Hypoxia and PHD inhibition stimulate hepatic Epo production in P3Pro mutants. Shown are Epo mRNA levels in livers from P3Pro mutants and wild-type (Wt) littermate controls. (A) Exposure to acute anemic hypoxia induced by phlebotomy (log scale; measurements 24 hours after phlebotomy).

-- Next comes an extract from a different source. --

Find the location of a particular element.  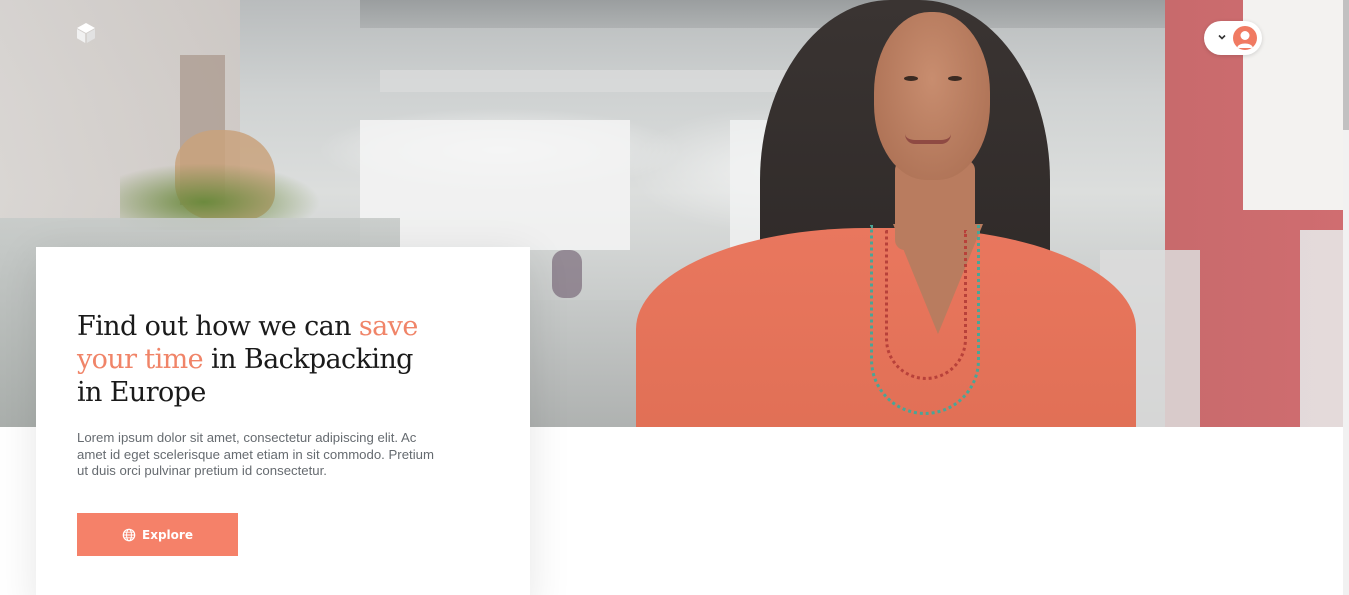

user-avatar-icon is located at coordinates (1245, 38).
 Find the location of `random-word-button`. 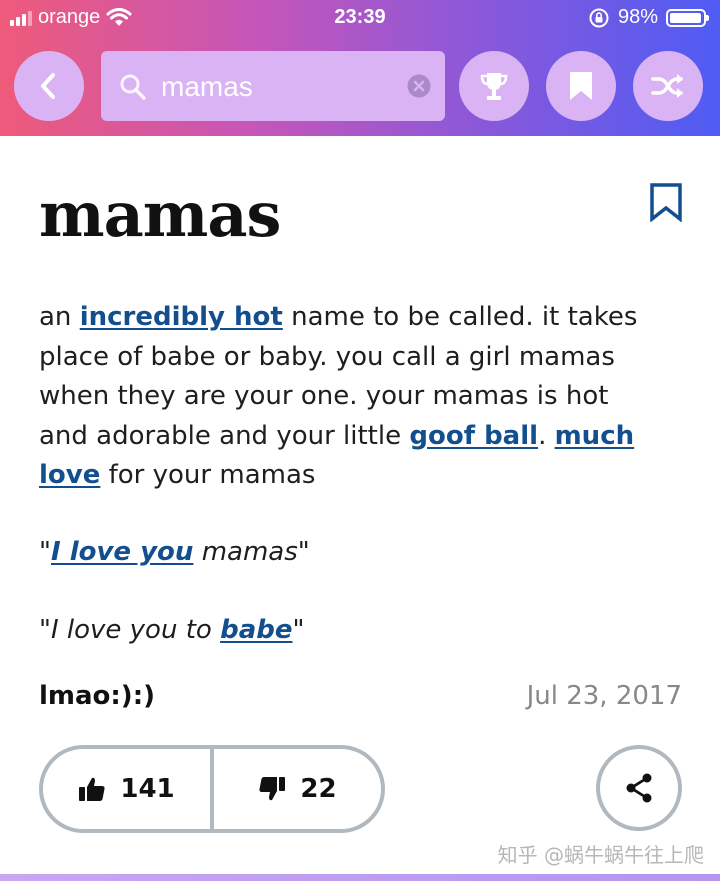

Shown also is a statistically significant association between the linear decline in Hct value and the exponential increase in hepatic Epo mRNA levels in P3Pro mutants (right; R² = 0.61, P < .01). (B) Exposure to chronic normobaric hypoxia (10% O₂ for 10 days). (C) Oral administration of PHD inhibitor GSK1002083A (PHI) for 2 days. Wt refers to Cre-negative littermates. *P < .05, **P < .01, ***P < .001; ns, not statistically significant.

Figure 7

Inactivation of hepatocyte-derived Hif-2 in P3Pro mutants blunts erythropoietic responses to hypoxia. (A) Hemoglobin concentrations (n = 23 for P3Pro; n = 11 for Alb/P3Pro) and serum Epo levels in Alb/P3Pro double mutants compared with P3Pro mutants (n = 4) under baseline conditions. (B) Serum Epo levels in P3Pro and Alb/P3Pro mutants after phlebotomy of (n = 7). Epo mRNA levels in livers of P3Pro and Alb/P3Pro mutants at baseline conditions (n = 3) and after phlebotomy (mice were analyzed 18 hours after phlebotomy; n = 7), as determined by real-time PCR. (C) Serum Epo levels in P3Pro (n = 13) and Alb/P3Pro mutants (n = 3) after chronic hypoxia exposure (10% O₂ for 10 days) and corresponding Epo mRNA levels in P3Pro and Alb/P3Pro livers (n = 3). *P < .05; ns, not statistically significant.